In [1]:
from asymptotic_significative_interactions import *

In [2]:
##############################
# This is a simple script that explains how to infer a simplicial complex or a hypergraph
# from a presence/absence data table, i.e., a binary matrix of dimension (pun), where p 
# is the population size (number of random variables) and n is the sample size (number of # data points)

##############################
# Step 0: Data preparation
#
# Option to decide if we use the step method (recommended) or the systematic method, which is
# longer and does not return a simplicial complex.
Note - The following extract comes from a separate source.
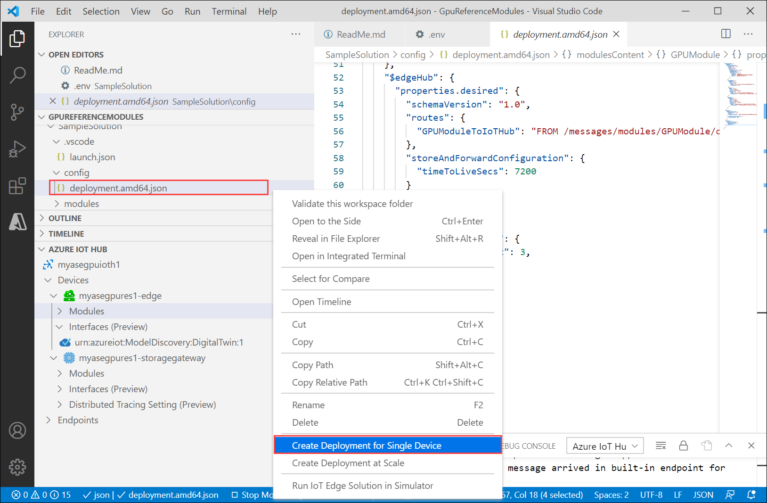Open Source Control view icon
767x503 pixels.
pyautogui.click(x=17, y=112)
Use step_method = False for the systematic method.

step_method = True 

# Choose the name of the directory (dir_name) where to save the files and the 'prefix' name of each 
# created files (data_name)

dir_name = 'Directory'
data_name = 'Data'

# Create target Directory if doesn't exist

if not os.path.exists(dir_name):
    os.mkdir(dir_name)
    print("Directory ", dir_name, " Created ")
else:
    print("Directory ", dir_name, " already exists")

data_name = os.path.join(dir_name, data_name)
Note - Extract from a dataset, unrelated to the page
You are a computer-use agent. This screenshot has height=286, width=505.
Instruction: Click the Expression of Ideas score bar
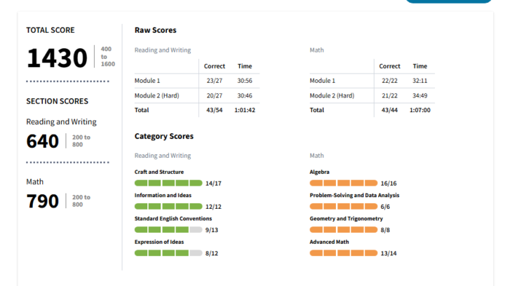pyautogui.click(x=168, y=252)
# Choose the significance level alpha to use throughout the analysis.
alpha = 0.01

# Load data
data_matrix = np.load('sample_data.npy')
data_matrix = data_matrix.astype(np.int64)
p,n = data_matrix.shape
print("Preparing to analyze a data set with " + str(p) + " variables and " + str(n) + " samples") 

Directory  Directory  already exists
Preparing to analyze a data set with 70 variables and 185 samples


In [3]:
########## First step : Extract all the unique tables
print('Step 1: Extract all the unique tables')

# Finds all unique tables
find_unique_tables(data_matrix, data_name)

print("Unique contingency tables saved in file " + data_name + "_table_list.json")

2415it [00:00, 12701.63it/s]

Step 1: Extract all the unique tables
How many different tables :  1090
Unique contingency tables saved in file Directory/Data_table_list.json





In [4]:
######### Second step : Extract all the pvalues with an asymptotic distribution

print('Step 2: Extract pvalues for all tables with an asymptotic distribution')

pvalues_for_tables(data_name)

print("Resulting p-values saved in file " + data_name + "_asymptotic_pval_dictio.json")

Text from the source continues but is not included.